The impact of its decision to ban the sale of certain rifles and restrict access to other firearms continues to reverberate throughout the chain as sales and profits shrank once again. Since its controversial actions one year ago, Dick's witnessed $154 million in sales and $51 million in gross profit evaporate.
Firearms carry low margins, but they generate store traffic and gun buyers purchase other gear to go with them. By angering this one group of consumers, Dick's has hurt other aspects of its business. Now the retailer is trying to build up other aspects of its operations to compensate for the shortfall and is hoping that having largely lapped the impact of its gun ban, its business will look comparatively better going forward.
Falling sales and profits, plus a weak outlook
Dick's said fourth-quarter revenue fell 6.5%, but because fiscal 2017 had an extra selling week, adjusted revenue was actually down only 3.7%. Same-store sales were also down 3.7%, or 2.2% on an adjusted basis.
The retailer said net income was similarly hurt by the calendar shift, but margins continued to contract regardless. It reported net profits of $102.6 million, or $1.07 per share, compared to $116 million, or $1.11 per share last year. However, after adjusting for the extra week, last year's earnings were $1.22 per share.

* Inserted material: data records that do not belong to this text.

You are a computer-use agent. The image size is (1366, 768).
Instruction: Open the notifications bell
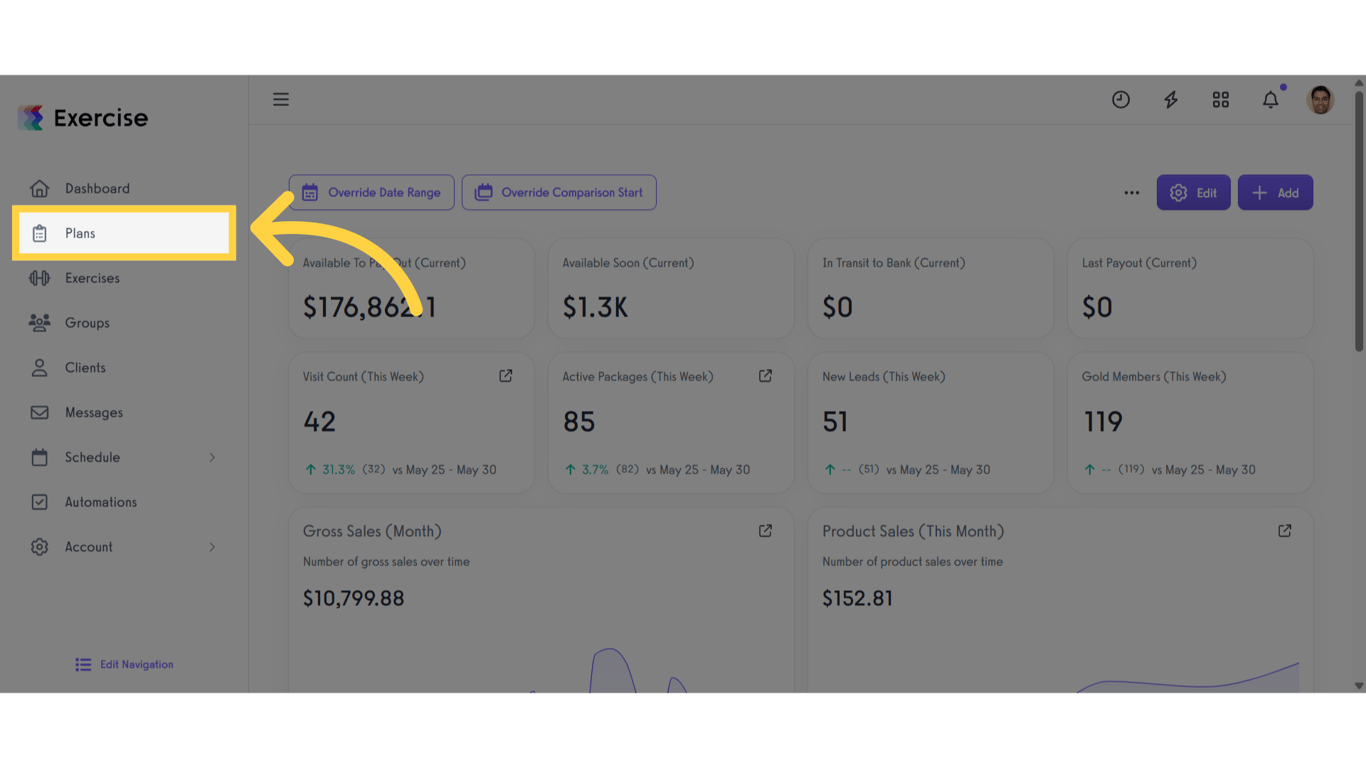tap(1270, 100)
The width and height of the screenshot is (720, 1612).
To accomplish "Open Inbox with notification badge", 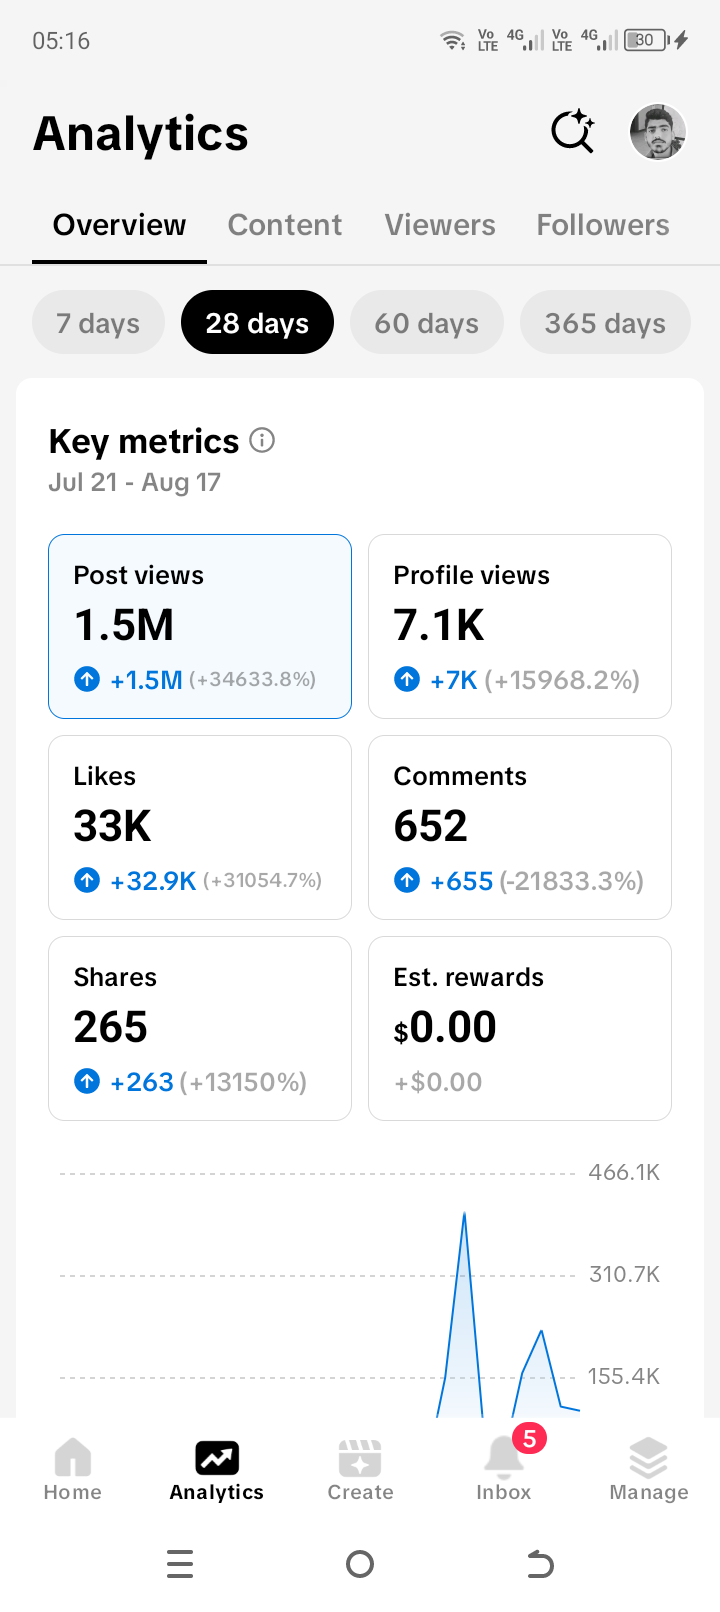I will click(x=504, y=1469).
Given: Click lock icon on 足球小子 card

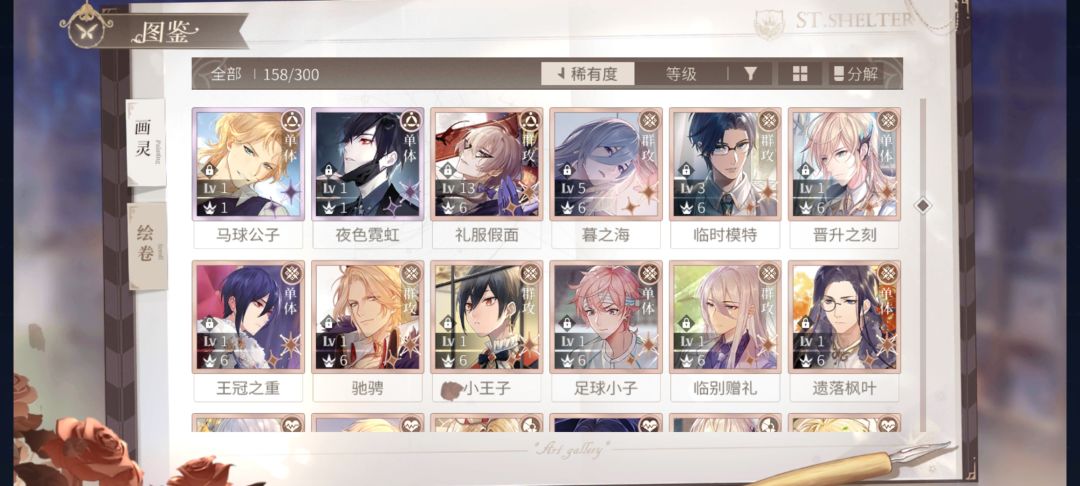Looking at the screenshot, I should pyautogui.click(x=567, y=322).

Despite the shortcomings, though, Dick's actually performed better than what Wall Street was expecting, but that wasn't enough to make up for its weak guidance. Dick's expects full-year 2019 earnings to be in a range of $3.15 per share to $3.35 per share, the midpoint of which -- $3.25 per share -- is almost 4% below analyst expectations of $3.38 per share. It would, however, beat this year's full-year earnings by $0.01.

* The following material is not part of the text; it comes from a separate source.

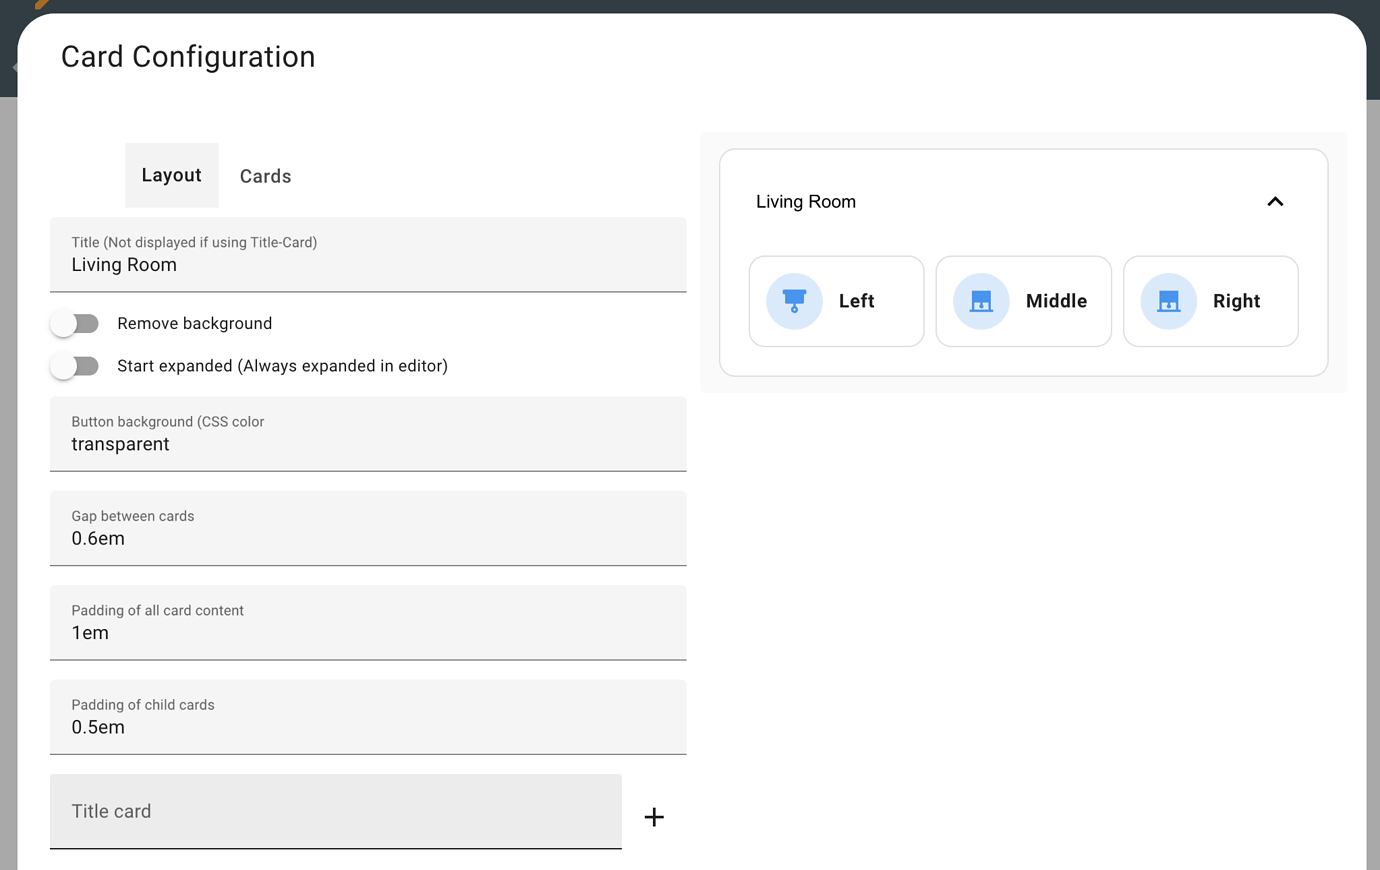Click the Gap between cards field
This screenshot has height=870, width=1380.
[x=367, y=538]
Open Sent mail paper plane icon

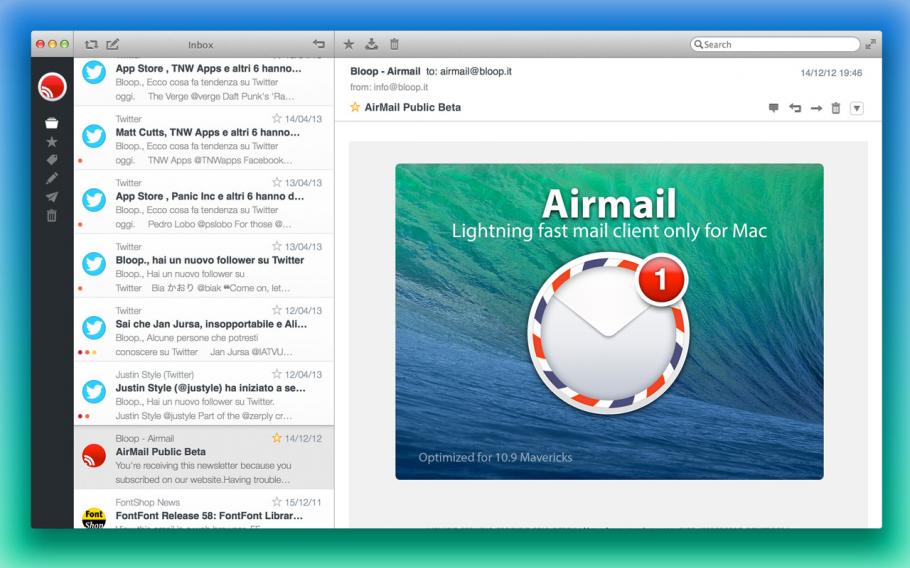click(52, 197)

Comparable sales, however, aren't expected to start turning around till the second quarter and will be rather weak for the year: Dick's forecast them to be flat to up 2%. Considering the company has a relatively low bar to step over because of the hole comps were in throughout 2018, it indicates the sporting goods retailer's recovery may be a bit muted.
Shedding the hunting business
Even so, Chairman and CEO Ed Stack said in a statement he was happy with how Dick's Sporting Goods performed for the quarter, noting in its core business it experienced "comp sales gains across key categories and double digit percentage increases in eCommerce and private brand sales."
Dick's continues to downplay firearms, and announced it will be removing the hunt department from 125 more stores. Because the 10 locations it tested the category removal in experienced an increase in comps, it is greatly expanding the elimination process. Depending on how these stores perform, it may remove the department from another subset of its 729 stores.
In its place, Dick's plans on adding new gear, such as baseball equipment, licensed products, and outerwear, to make up the difference. Store-label brands, such as Calia and the recently introduced Alpine Design, have gained some traction, with comps up by low single digits.
A slow process to get back on track
Although the gun actions have hurt Dick's business, investors have largely ignored the moves, always believing they would be temporary in nature. Even though the retailer's stock tumbled on the latest earnings report, shares still trade 17% higher than they did a year ago.
However, Dick's outlook is suggesting not even lapping the controversy will cause a growth spurt, and that indicates the reach of gun buyers may extend further than maybe management or the market thought.